30-year fixed-rate mortgage (FRM) averaged 4.50% with an average 0.7 point for the week ending September 19, 2013, down from last week when it averaged 4.57%. A year ago at this time, the 30-year FRM averaged 3.49%.
15-year FRM this week averaged 3.54% with an average 0.7 point, down from last week when it averaged 3.59%. A year ago at this time, the 15-year FRM averaged 2.77%.
5-year Treasury-indexed hybrid adjustable-rate mortgage (ARM) averaged 3.11% this week with an average 0.5 point, down from last week when it averaged 3.22%. A year ago, the 5-year ARM averaged 2.76%.
1-year Treasury-indexed ARM averaged 2.65% this week with an average 0.4 point, down from last week when it averaged 2.67%. At this time last year, the 1-year ARM averaged 2.61%.
We’re in the grace period, people.
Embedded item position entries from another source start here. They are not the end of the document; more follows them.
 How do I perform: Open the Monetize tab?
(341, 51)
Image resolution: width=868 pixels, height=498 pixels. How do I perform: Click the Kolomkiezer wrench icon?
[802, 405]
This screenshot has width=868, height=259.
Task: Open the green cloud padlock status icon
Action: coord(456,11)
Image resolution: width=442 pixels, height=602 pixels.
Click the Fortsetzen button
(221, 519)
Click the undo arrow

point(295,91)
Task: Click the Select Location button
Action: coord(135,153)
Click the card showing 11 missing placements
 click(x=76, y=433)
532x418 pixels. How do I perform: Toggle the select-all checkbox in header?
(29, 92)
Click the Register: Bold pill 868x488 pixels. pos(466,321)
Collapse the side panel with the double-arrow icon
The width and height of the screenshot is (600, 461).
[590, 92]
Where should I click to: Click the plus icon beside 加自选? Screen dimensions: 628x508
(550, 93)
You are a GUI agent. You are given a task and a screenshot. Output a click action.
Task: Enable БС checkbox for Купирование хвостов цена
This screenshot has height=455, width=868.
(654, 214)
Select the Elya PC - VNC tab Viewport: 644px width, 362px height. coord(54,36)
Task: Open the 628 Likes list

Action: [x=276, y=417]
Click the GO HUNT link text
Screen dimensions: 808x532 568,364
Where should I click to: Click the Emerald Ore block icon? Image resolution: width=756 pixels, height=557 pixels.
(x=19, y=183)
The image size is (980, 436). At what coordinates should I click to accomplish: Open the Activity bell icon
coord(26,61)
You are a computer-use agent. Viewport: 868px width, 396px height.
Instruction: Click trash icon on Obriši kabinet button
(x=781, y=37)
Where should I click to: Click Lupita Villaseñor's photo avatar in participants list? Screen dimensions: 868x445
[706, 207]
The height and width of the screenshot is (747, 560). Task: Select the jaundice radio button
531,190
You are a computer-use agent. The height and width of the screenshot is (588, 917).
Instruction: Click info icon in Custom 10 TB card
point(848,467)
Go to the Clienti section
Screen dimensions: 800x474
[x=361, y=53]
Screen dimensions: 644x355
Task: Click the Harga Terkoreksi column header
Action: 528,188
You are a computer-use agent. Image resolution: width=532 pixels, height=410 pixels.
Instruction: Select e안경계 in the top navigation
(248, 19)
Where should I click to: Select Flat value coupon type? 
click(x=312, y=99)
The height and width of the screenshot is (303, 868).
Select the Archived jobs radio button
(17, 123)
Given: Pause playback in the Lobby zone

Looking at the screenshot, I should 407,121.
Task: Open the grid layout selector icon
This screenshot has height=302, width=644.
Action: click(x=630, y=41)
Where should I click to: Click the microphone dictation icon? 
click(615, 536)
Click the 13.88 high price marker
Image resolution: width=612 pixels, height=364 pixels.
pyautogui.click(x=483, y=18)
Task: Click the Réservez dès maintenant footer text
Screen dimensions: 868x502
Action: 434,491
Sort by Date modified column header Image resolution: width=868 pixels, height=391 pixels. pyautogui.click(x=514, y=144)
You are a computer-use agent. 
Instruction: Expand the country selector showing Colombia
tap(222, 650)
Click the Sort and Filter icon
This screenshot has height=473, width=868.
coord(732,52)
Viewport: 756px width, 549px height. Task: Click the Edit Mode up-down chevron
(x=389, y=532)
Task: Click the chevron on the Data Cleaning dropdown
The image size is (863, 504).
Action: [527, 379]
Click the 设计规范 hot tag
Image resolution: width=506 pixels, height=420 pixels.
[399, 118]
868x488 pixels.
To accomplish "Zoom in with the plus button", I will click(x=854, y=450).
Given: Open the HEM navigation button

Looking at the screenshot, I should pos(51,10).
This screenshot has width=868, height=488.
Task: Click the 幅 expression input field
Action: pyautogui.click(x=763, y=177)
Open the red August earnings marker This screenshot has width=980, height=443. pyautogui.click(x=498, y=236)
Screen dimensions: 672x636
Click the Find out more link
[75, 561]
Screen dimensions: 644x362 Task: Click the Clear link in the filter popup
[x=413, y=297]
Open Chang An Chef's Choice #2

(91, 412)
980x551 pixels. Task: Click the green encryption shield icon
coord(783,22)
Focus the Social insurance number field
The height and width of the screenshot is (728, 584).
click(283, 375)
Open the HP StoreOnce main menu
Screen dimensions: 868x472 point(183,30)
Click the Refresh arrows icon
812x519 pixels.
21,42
Rising mortgage rates were slapped down by the Fed like LeBron James blocking a shot. It’s like if Ben Bernanke played for the Miami Heat, in a financial sense. Before this PMMS report goes completely off the rails, read a proper explanation of how the mortgage rates have changed this week. As always this comes from Frank Nothaft, vice president and chief economist of Freddie Mac.
“Mortgage rates drifted downwards this week amid signs of a weakening economic recovery. Retail sales rose 0.2 % in August which was nearly half of July’s 0.4 % increase. In addition, industrial production in August grew 0.4 %, less than the market consensus forecast. And lastly, consumer sentiment fell for the second consecutive month in September to the lowest reading since April.
“This, in part, was why the Federal Reserve chose to maintain its MBS and bond-buying program at its September 12th and 13th monetary policy committee meeting. It also cited the tightening of financial conditions observed in recent months, which in the case of the housing market means the rise in mortgage rates since May.”